Não existiu, segundo ela, nenhum planejamento maior na decisão de construir casas para índios na cidade. “Foi um projeto pontual. Não era intenção fazer para índio desaldeado. Foi decisão do diretor da época”. A aldeia urbana, admite Maria Teresa, fugiu das regras dos programas habitacionais do Estado. “A política habitacional é de colocar perto de locais de trabalho, inseridos na malha urbana. A aldeia de Marçal [de Souza] tem ônibus, escola, posto de saúde. Lá em Água Bonita não tem nada”.
Em 2006, os moradores receberam o comprovante de quitação e a posse das casas, mas o restante da área total de 13 hectares de Água Bonita permanece em desuso. Leopoldo Vicente, Terena, e Nito Nelso, Guarani, lideranças de Água Bonita, afirmam que têm tentado desenvolver projetos na parte desocupada – como de produção de mandioca e de construção de salão para a comunidade produzir artesanato – que possam contribuir para o sustento da comunidade. Mostram um documento de protocolo do pedido para uso da área encaminhado à Procuradoria Geral do Estado.

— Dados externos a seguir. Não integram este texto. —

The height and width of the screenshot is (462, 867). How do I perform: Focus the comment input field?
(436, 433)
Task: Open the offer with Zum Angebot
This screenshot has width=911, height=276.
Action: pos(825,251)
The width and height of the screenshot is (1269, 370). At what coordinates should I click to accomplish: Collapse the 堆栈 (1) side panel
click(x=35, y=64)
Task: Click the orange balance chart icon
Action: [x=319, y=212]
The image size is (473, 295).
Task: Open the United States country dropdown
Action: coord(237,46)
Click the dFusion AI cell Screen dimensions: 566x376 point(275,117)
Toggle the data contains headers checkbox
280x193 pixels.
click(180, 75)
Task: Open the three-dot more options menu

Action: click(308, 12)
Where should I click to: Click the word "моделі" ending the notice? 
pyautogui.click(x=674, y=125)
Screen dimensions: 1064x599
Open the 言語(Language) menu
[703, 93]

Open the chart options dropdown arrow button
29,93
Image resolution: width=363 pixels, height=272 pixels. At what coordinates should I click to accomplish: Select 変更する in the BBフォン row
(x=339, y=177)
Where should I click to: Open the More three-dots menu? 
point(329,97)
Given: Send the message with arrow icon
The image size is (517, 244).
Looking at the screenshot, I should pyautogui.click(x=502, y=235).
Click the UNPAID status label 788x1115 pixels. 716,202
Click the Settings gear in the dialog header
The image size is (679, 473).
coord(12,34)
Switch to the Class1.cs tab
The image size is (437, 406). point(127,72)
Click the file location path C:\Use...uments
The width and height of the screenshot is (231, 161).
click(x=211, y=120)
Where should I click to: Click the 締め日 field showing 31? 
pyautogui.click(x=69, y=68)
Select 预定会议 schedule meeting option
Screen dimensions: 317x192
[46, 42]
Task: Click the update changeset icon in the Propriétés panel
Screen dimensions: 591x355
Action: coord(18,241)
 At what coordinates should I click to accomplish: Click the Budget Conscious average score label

“Existe, sim, a solicitação no papel para passar a área para eles. Mas nunca passou na minha mão um projeto de desenvolvimento para a área. Seria interessante. Mas eles não se organizam suficientemente para fazer uma proposta com credibilidade”, reclama a gerente da Agehab. Na frente de Água Bonita, cresce uma nova ocupação que já reúne outras 60 famílias. Por ora, Maria Teresa nega a possibilidade de construção de novas casas no curto prazo. “O governo estadual já entrou com pedido de reintegração de posse [da área ocupada pelas 60 famílias] porque este é o procedimento padrão. Sabemos que a demanda é maior que a oferta. Mas existe um sistema de inscrição que precisa ser respeitado”.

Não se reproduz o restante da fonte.